Political progress has been modest but parties insist legislation is not the only measure of success
As Stormont is dissolved ahead of May 5's election Political Correspondent John Manley assesses how the executive and legislative assembly fared over the past five years...
"FOUR or five years from now, we will not be judged on the size of our first preference votes but on what we have done to make life better for the people whom we represent – we will be judged on delivery."
Those were the words of then First Minister Peter Robinson, speaking in May 2011 as the assembly convened after the election.
In the previous four-year mandate, the DUP and Sinn Féin had bedded-in reasonably comfortably during their first stint in government together and with both parties adding to their tally of MLAs, expectations for political progress were reasonably good.
So how much did Stormont actually deliver in the following five years? In terms of legislation, the numbers are neither shamefully low or commendably high – they are just OK.
Drill down into the substance of what has been passed by the assembly, however, and there seems an apparent dearth of imagination and determination.
Of the five dozen odd bills sponsored by the executive – five were private members’ bills – few could be regarded particularly pioneering.
The plastic bag tax is often lauded as an example of an effective, progressive and popular measure, yet it is inconspicuous in its isolation, while its impact on reducing overall litter levels is debatable.
The majority of legislation that doesn’t relate to budgets and other administrative business, merely tweaks the current system.
Most progress meanwhile has been made around the negotiating table rather than in the assembly – the latter merely implementing solutions thrashed out elsewhere in private.
Yet the big ticket issues of flags, parades and the past are endlessly fudged or deferred to commissions.
Any progress should be welcomed, Stormont’s big two parties would argue, and once upon a time that was indeed the case.
However, processes such as the Haass talks in late 2013 and the two subsequent rounds of Stormont House negotiations are merely a substitute for democracy not complementary to it.
In defence of the executive and the assembly you can point to various crises that have undermined the smooth running of the institutions – flag protests, parading issues, funding shortfalls, IRA murder, letters from America, welfare reform – but often the parties themselves bear much of the responsibility for the ill that transpired.

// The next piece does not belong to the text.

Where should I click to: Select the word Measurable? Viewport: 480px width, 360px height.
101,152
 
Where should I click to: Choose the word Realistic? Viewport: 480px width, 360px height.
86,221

The events early last autumn triggered by the murder of Kevin McGuigan arguably marked a low point in the mandate as devolution was apparently brought to the brink of collapse. In a series of events which demonstrated how abnormal the north’s political system remained, Sinn Féin’s paramilitary antecedents came back to haunt it, prompting the Ulster Unionists to leave the executive and the DUP to embark on its ill-advised policy of ministerial resignations and re-nominations.
It proved a particularly farcical episode for Peter Robinson's party and one that no doubt hastened his departure soon afterwards.
The five-year mandate was not a complete failure but years earlier at the signing of the Good Friday Agreement, expectations about the effectiveness of devolved government would no doubt have been much greater.
As the two biggest executive parties are keen to point out, the success of the mandate cannot be judged on legislation alone.
Instead they highlight how 66 of 82 commitments in the Programme for Government have been achieved – a success rate of 80.5 per cent, compared to the previous mandate's 69.5 per cent.
But whether the public will regard these statistics as the delivery they were promised is debatable.